Forcing link_to 'put'

I cannot force my link_to statement to send an HTTP put into my
controller’s update method. It appears to be using get and therefore
invoking the show method. Here is what my view looks like (I am using
nested resources where item :has_many :costs):

<%= link_to ‘Recalculate’, item_cost_path(:recalc => 1), :method
=> :put, :action => :update %>

When I click on the link in a browser:

Unknown action
No action responded to show. Actions: create, destroy, edit, index,
new, and update

I have tried many variations of link_to arguments and have been unable
to make this work. Out of ideas, so I’m hoping you can help.

Thanks!
Mark

What happens if you remove “:action => :update”? Shouldn’t be necessary
cause put automatically calls the update method.

Unfortunately that does not work. Same error, as if link_to is
ignoring the :method argument and defaulting to get/show.

On 17 April 2010 07:16, MarkB [email protected] wrote:

Unfortunately that does not work.
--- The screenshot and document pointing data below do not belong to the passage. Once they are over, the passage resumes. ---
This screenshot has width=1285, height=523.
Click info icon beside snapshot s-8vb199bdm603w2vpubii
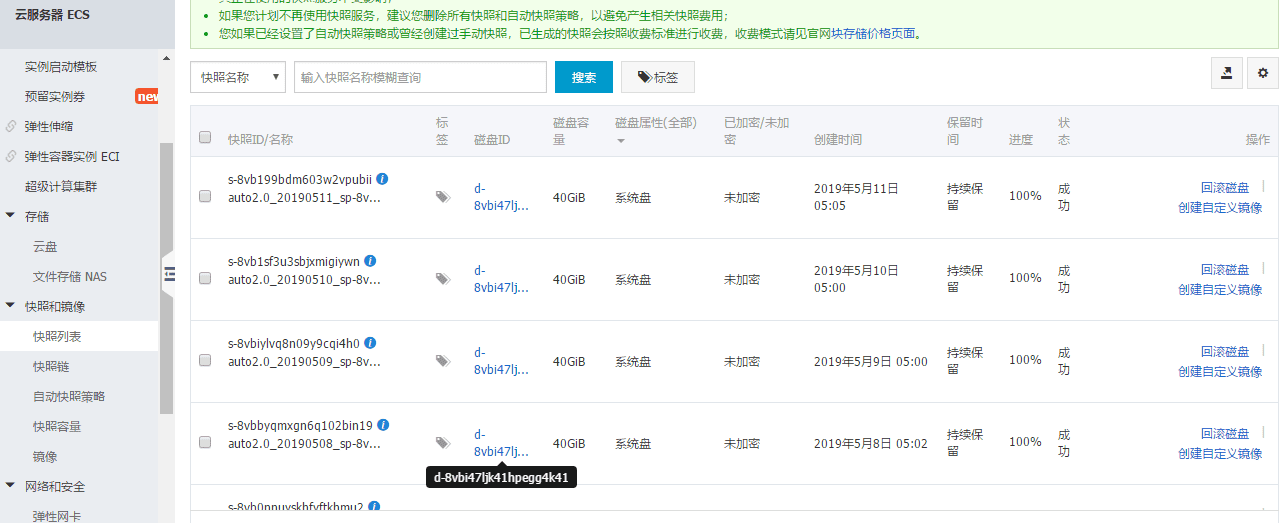pyautogui.click(x=382, y=179)
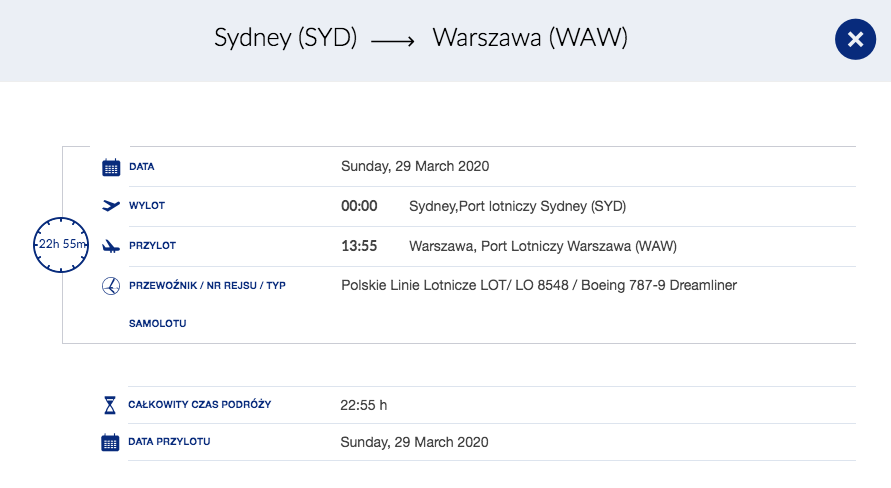Click the calendar icon beside DATA
Viewport: 891px width, 488px height.
(111, 168)
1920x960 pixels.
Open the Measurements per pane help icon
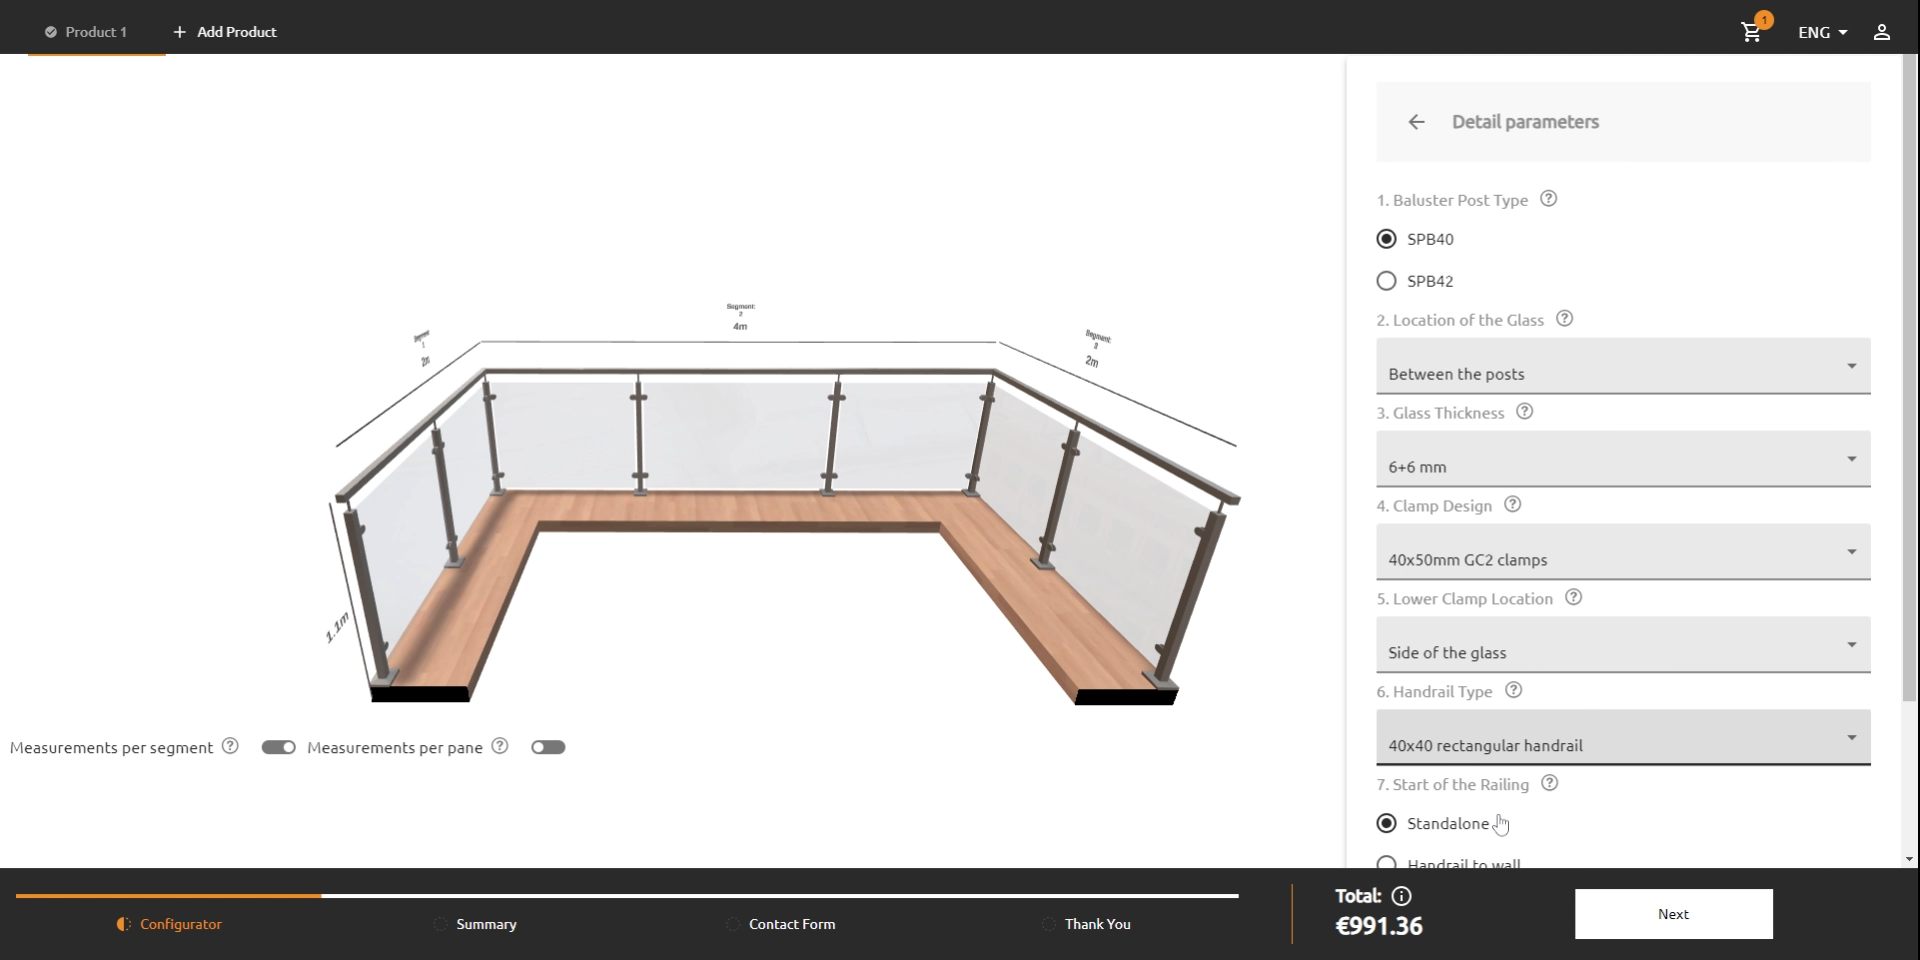point(499,746)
Same error, as if link_to is
ignoring the :method argument and defaulting to get/show.

Have you checked the html generated by the link, and looked in the log
to see if anything useful there?

Colin

Colin L. wrote:

Have you checked the html generated by the link, and looked in the log
to see if anything useful there?

Colin

Yeah, what’s the output of
<%= link_to ‘Recalculate’, item_cost_path(:recalc => 1), :method
=> :put %>?

btw, found not much time ago, that you need to do
:conditions => {:method => :put}
instead of just
:method => :put
in routes.rb when define a route

On 17 April 2010 09:29, Heinz S. [email protected] wrote:

Colin L. wrote:

Have you checked the html generated by the link, and looked in the log
to see if anything useful there?

Colin

Yeah, what’s the output of
<%= link_to ‘Recalculate’, item_cost_path(:recalc => 1), :method
=> :put %>?

What have you got?

Colin

The answer to seemingly broken rails behavior is usually “duh…I
should have realized that!”

My link_to syntax was fine. The HTTP put was successfully finding the
correct controller method, but that method was performing a redirect
that was failing (in a rather opaque way to me) because in this
particular code path I did not initialize an instance variable (@item)
that was the parameter to the redirect because I was bypassing a
form_for…submit action that otherwise passes in the item.id:

redirect_to edit_item_cost_path(@item, @cost)

It appears that this RESTful helper fails with a not-too-insightful
error when passed a bogus parameter.

Thanks everyone who pitched in with suggestions and pointers.